• Task to complete: Everything from the line holding "RSS-feed (98, 2016)" through the last line below is needed; please reproduce those lines exactly, adding nothing.

Segment Start: Raw data

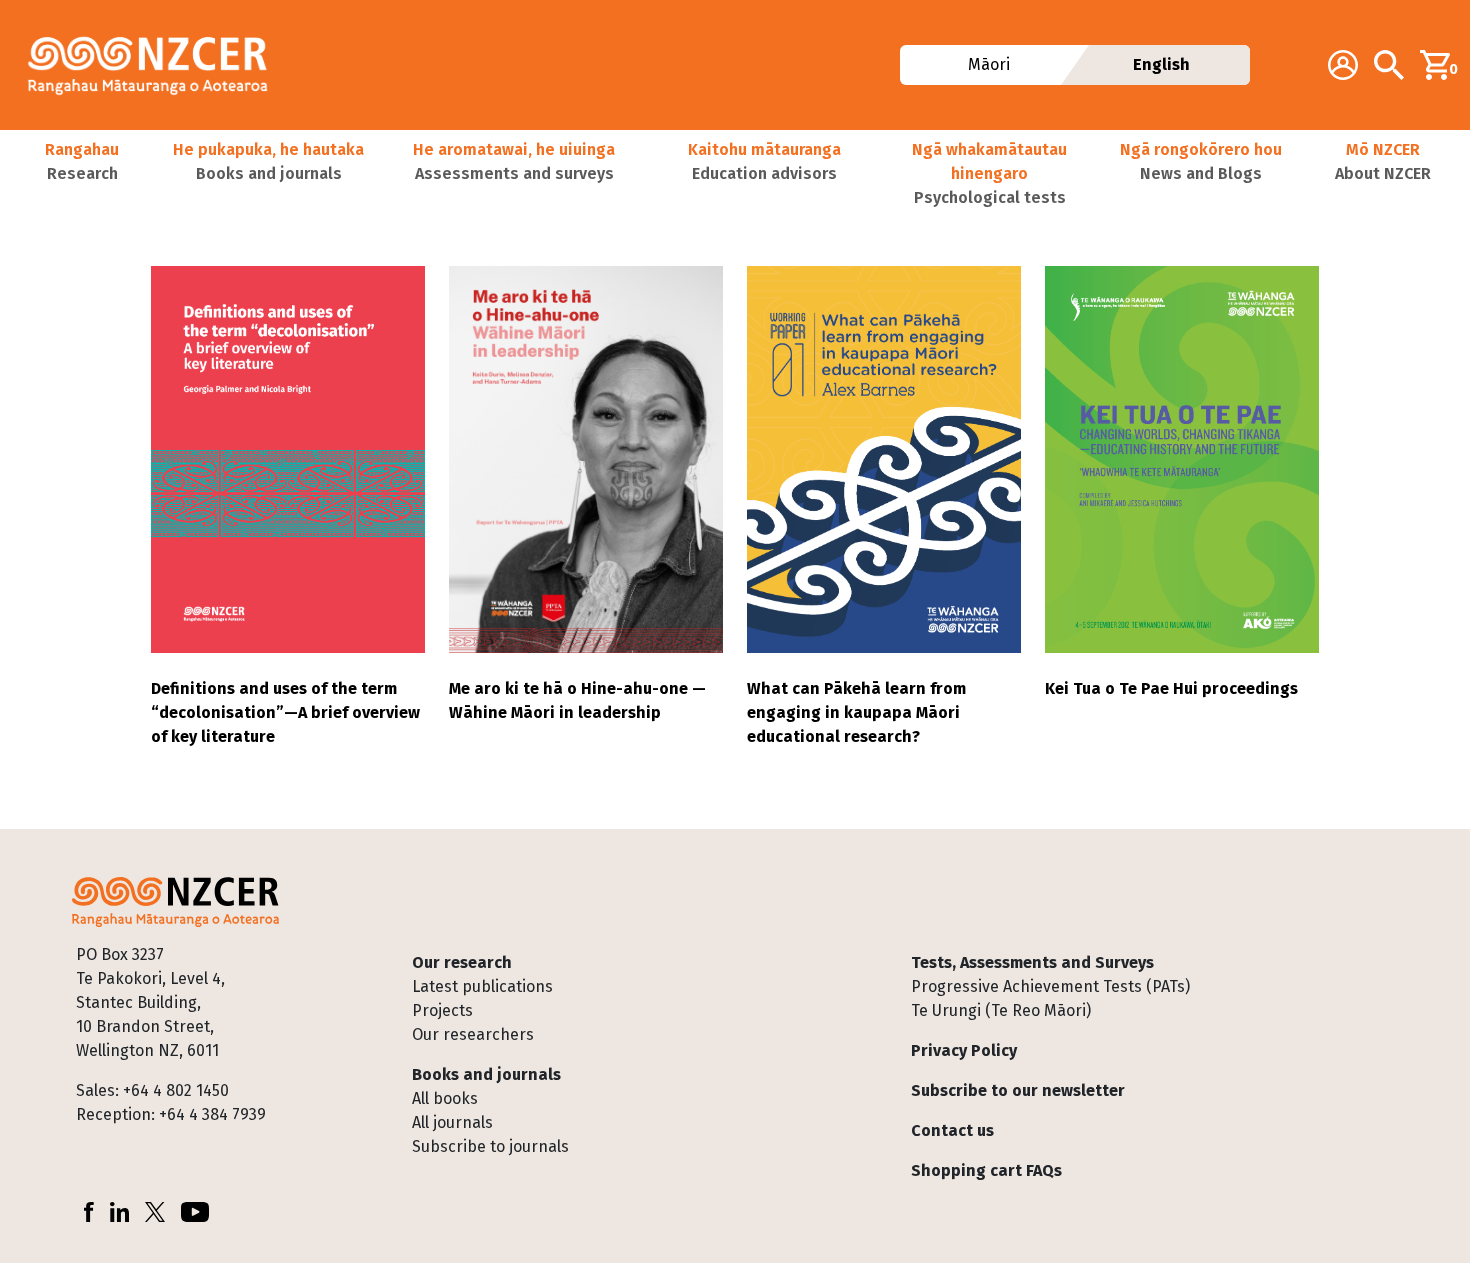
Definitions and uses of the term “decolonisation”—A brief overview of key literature (285, 712)
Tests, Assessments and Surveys (1032, 962)
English (1161, 64)
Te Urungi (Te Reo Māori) (1001, 1010)
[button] (82, 174)
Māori (988, 64)
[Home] (156, 65)
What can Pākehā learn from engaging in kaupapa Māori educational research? (856, 712)
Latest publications (482, 986)
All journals (452, 1122)
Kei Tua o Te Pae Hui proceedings (1171, 688)
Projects (442, 1010)
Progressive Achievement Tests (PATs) (1050, 986)
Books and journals (486, 1074)
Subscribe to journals (490, 1146)
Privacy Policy (964, 1050)
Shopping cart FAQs (986, 1170)
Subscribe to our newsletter (1018, 1090)
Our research (462, 962)
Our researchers (473, 1034)
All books (445, 1098)
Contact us (952, 1130)
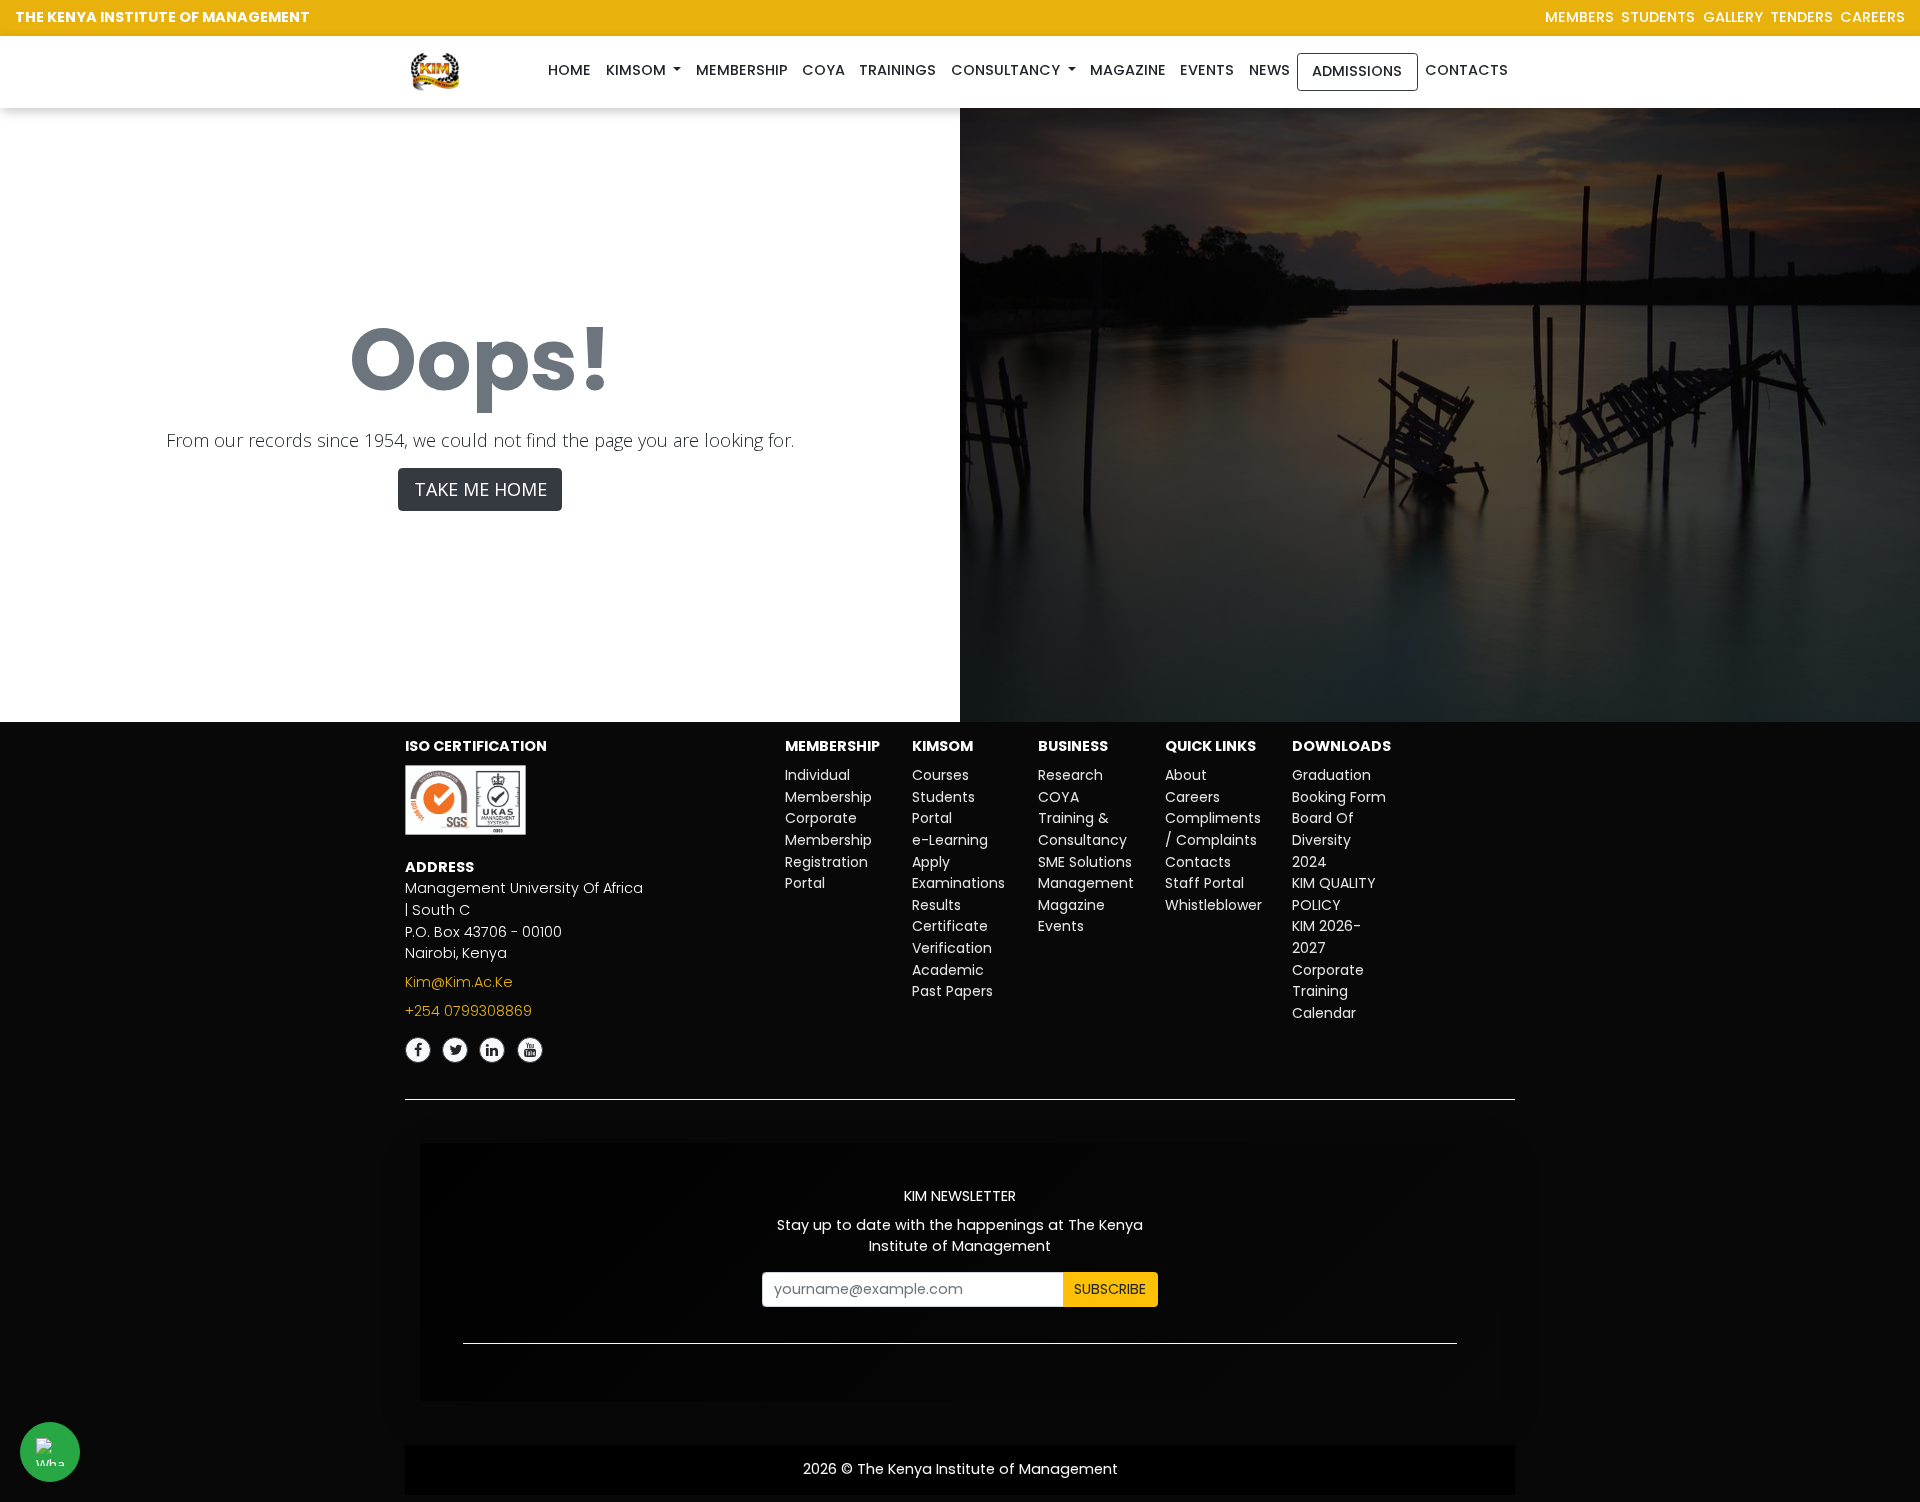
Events (1207, 70)
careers (1872, 17)
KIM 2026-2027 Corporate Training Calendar (1328, 969)
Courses (940, 775)
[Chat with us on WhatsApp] (50, 1452)
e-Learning (950, 840)
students (1658, 17)
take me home (480, 489)
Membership (742, 70)
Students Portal (943, 808)
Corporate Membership (828, 829)
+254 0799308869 (468, 1011)
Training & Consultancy (1082, 829)
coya (823, 70)
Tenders (1801, 17)
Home (573, 69)
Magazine (1128, 70)
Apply (931, 862)
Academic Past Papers (952, 981)
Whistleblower (1213, 905)
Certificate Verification (952, 937)
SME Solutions (1085, 862)
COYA (1058, 797)
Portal (805, 883)
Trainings (897, 70)
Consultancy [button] (1007, 70)
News (1269, 70)
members (1579, 17)
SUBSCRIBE (1110, 1289)
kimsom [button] (638, 70)
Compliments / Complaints (1213, 829)
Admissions (1357, 71)
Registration (826, 862)
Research (1070, 775)
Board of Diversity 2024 (1323, 839)
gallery (1733, 17)
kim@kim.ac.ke (459, 982)
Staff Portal (1204, 883)
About (1186, 775)
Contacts (1466, 70)
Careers (1192, 797)
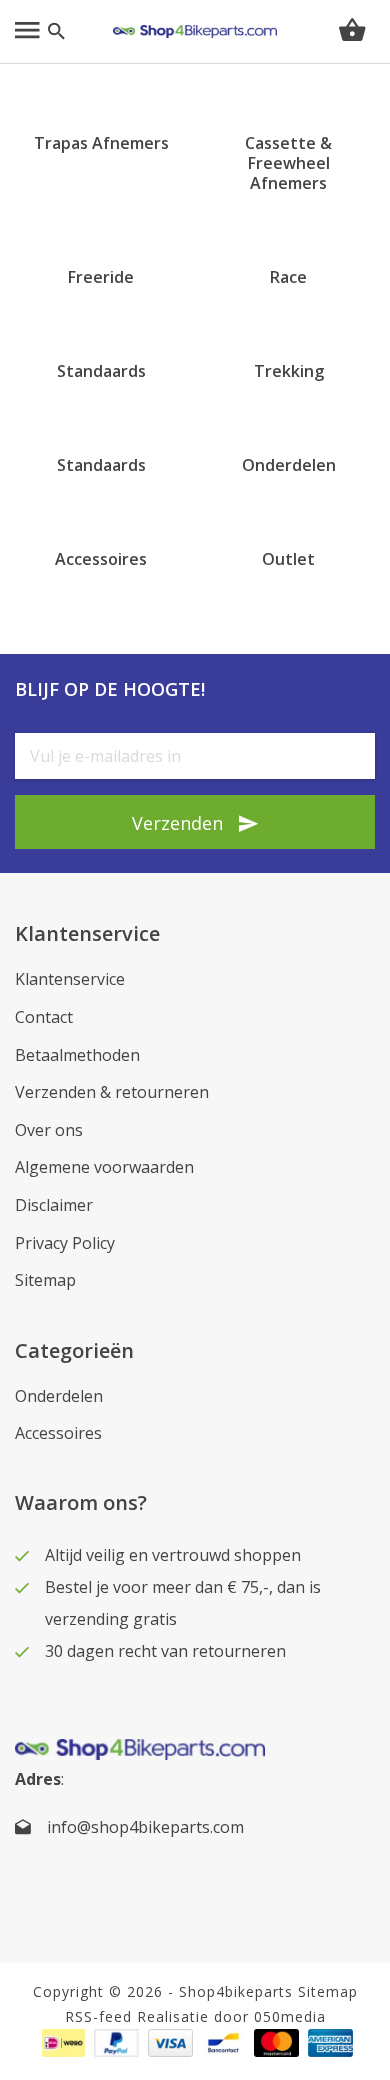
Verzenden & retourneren (112, 1092)
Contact (44, 1017)
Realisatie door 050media (231, 2016)
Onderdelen (59, 1396)
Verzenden (177, 823)
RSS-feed (98, 2016)
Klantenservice (70, 979)
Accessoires (58, 1433)
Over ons (49, 1130)
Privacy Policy (65, 1243)
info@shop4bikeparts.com (145, 1827)
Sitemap (45, 1280)
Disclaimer (54, 1205)
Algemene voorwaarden (104, 1167)
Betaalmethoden (77, 1055)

Segment End: Raw data

• Exercise output:
RSS-feed (98, 2016)
Klantenservice (70, 979)
Accessoires (58, 1433)
Over ons (49, 1130)
Privacy Policy (65, 1243)
info@shop4bikeparts.com (145, 1827)
Sitemap (45, 1280)
Disclaimer (54, 1205)
Algemene voorwaarden (104, 1167)
Betaalmethoden (77, 1055)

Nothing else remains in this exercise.